Yes, usually once the abscess bursts or is opened up, the horse is immediately better and sound within a day or two. If the horse is still lame after a couple days, I'd suspect either the abscess didn't completely drain, or you have something else going on.

I swear, we've had about 6 abscesses in the past month here. It's annoying, but I'm glad it isn't something worse.


----------



## wr (Aug 10, 2003)

Is she showing any improvement?


----------



## Brittgirl12 (Jul 16, 2014)

The limping will decrease and almost be unnoticeable, but then, like yesterday, she'll go run and play (even in our tiny paddock) and then the pain will be back the next day. She's a pacer. She just won't rest it for any given time.


----------



## offthegrid (Aug 11, 2009)

Unfortunately that doesn't sound like an abscess....but more like a chronic condition or injury. I'd probably get xrays sooner than later....


----------



## badlander (Jun 7, 2009)

I had a mare with an abscess to the frog of one hoof. When the vet drained it she let loose a huge sigh of relief. Her improvement was immediate and the lameness was gone within 24 hours.

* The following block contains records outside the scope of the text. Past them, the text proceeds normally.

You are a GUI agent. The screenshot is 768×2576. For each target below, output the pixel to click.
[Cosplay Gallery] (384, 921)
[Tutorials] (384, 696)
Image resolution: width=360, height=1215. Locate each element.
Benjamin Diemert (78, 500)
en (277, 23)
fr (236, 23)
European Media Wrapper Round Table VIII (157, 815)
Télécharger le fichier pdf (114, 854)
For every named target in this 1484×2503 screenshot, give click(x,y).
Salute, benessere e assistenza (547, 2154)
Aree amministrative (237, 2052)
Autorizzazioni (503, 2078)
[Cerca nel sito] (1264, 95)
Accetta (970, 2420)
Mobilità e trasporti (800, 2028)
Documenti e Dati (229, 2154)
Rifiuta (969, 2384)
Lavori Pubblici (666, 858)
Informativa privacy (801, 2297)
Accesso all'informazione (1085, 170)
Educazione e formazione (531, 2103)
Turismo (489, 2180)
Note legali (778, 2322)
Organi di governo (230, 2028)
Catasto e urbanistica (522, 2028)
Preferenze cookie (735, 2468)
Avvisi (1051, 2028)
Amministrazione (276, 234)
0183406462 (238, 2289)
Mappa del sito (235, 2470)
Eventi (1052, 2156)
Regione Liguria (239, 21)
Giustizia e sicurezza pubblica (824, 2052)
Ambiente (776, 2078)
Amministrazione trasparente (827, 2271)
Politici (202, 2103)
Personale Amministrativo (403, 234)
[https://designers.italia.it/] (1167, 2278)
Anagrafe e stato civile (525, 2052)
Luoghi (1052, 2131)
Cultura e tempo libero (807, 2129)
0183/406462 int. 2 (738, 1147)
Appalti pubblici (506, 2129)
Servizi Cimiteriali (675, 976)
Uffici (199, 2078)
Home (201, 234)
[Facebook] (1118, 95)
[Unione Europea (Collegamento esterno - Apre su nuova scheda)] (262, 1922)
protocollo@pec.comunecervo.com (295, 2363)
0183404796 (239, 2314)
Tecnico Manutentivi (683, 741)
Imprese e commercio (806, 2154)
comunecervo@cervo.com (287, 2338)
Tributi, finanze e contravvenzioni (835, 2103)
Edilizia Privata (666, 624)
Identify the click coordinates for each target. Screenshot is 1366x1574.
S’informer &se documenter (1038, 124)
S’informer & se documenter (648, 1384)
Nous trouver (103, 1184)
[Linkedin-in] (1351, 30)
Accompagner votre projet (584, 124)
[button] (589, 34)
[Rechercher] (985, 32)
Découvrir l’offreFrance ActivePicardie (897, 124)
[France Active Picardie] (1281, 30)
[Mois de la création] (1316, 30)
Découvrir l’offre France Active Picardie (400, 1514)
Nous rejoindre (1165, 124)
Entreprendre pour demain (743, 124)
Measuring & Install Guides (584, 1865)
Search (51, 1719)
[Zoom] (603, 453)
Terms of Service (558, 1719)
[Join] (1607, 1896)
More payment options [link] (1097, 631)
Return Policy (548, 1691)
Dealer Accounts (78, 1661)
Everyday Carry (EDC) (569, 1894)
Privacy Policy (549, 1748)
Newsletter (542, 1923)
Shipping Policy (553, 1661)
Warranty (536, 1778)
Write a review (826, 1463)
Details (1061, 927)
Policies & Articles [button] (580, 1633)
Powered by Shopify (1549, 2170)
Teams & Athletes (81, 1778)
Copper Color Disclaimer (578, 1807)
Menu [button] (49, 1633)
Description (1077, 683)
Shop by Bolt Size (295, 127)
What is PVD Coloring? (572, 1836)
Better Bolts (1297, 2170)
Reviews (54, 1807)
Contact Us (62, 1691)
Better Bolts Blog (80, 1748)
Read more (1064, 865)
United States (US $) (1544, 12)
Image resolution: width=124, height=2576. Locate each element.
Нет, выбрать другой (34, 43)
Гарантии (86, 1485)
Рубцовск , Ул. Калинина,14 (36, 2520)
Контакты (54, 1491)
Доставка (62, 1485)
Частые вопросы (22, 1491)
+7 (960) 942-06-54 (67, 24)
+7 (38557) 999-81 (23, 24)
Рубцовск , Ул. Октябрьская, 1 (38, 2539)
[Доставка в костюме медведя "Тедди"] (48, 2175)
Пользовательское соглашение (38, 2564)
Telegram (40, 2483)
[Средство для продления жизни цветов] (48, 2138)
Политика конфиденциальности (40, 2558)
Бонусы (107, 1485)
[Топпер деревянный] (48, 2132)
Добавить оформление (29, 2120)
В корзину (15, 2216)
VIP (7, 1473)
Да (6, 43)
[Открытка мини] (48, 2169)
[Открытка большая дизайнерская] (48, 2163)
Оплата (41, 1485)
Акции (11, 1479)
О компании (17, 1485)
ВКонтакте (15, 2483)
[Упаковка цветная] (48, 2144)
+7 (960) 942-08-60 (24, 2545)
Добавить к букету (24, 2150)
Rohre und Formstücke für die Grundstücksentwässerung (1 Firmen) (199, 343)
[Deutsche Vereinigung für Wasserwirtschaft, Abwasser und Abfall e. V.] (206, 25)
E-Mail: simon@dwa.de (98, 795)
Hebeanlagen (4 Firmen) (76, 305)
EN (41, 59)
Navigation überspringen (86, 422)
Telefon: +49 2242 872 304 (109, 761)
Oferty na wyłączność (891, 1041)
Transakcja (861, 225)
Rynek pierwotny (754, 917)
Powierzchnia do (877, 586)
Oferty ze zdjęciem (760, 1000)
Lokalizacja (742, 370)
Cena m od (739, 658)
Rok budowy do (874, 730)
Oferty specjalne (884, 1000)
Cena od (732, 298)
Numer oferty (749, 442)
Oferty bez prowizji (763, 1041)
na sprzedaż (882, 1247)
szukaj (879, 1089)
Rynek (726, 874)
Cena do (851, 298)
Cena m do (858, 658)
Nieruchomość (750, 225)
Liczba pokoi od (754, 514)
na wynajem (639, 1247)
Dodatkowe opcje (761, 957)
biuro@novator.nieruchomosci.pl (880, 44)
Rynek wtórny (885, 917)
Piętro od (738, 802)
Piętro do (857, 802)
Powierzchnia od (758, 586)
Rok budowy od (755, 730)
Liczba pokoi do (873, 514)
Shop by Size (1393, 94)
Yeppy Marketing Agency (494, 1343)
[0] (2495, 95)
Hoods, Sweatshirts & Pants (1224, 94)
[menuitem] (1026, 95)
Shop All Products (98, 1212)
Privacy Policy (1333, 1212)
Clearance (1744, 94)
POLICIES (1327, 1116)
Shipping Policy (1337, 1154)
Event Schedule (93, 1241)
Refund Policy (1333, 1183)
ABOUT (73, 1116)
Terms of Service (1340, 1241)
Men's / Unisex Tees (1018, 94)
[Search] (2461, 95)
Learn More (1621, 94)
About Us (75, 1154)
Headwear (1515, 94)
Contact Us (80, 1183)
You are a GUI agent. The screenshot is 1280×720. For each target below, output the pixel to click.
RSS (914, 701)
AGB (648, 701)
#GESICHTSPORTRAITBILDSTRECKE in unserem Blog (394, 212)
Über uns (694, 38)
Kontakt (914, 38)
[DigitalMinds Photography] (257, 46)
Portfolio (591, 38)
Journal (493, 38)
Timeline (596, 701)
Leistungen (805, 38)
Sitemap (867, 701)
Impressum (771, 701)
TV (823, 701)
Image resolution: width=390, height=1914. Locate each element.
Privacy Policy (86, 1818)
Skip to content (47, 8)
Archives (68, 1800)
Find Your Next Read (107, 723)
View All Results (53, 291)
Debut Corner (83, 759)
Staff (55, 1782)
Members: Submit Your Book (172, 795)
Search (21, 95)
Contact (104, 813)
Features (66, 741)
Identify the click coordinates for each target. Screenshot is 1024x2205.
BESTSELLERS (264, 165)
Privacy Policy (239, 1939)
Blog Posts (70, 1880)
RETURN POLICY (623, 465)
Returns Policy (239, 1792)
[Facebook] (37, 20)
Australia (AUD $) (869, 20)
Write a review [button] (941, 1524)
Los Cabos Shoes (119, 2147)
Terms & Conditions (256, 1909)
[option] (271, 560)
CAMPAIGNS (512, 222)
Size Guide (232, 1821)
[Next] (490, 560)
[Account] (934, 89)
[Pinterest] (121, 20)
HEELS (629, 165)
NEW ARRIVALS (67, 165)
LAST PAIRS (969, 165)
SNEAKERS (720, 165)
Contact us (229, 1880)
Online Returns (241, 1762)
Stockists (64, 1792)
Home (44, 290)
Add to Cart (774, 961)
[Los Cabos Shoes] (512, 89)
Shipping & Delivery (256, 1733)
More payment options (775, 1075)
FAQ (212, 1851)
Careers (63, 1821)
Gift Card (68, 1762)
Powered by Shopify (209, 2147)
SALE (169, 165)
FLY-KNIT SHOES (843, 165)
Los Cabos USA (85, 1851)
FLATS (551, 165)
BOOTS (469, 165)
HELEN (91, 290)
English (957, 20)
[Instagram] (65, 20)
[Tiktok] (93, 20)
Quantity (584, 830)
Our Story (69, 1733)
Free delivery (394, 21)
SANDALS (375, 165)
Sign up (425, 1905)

I'm in agreement about something else going on.


----------



## where I want to (Oct 28, 2008)

Sometimes, and I have no idea if that applies to your horse at all, what looks like an abscess is really an infection due to a piece of bone having broken off and died. Sometimes there can be a piece of debris doing the same thing. 
The only way to know is to get an xray if it keeps bothering her.


----------



## Irish Pixie (May 14, 2002)

What does the report on the pre purchase exam say?


----------



## wr (Aug 10, 2003)

Beyond the abscess, have you checked for thrush? They can get pretty gimpy from it and it isn't always as obvious as you may think.


----------



## haypoint (Oct 4, 2006)

When a horse gets a stone or nail or whatever between the hoof and sole, it can work it's way up and abscess at the coronet, at the top of the hoof at the hairline. That eruption will leave a damaged area in the hoof, perhaps a hole. But the path the object took, under the hoof still exists. That can heal up nicely or be an ongoing source of infection. Sometimes, the coronet can be damaged and the hoof will have a forever crack running down from that injury.
Can you use a hoof knife to look at the inner area of the hoof, where it joins the sole? Is there a separation? Packed with manure? The longer an infection persists, the more damage that will be done. 
Even when an injury is healed, some horses limp more out of habit than any pain.
Buyers of costly horses don't have these headaches. Their equine Vet studied the x-rays and watched the horse move through 6 different gaits. Most of the rest of us just rely on cuteness.


----------



## where I want to (Oct 28, 2008)

haypoint said:


> Buyers of costly horses don't have these headaches. Their equine Vet studied the x-rays and watched the horse move through 6 different gaits. Most of the rest of us just rely on cuteness.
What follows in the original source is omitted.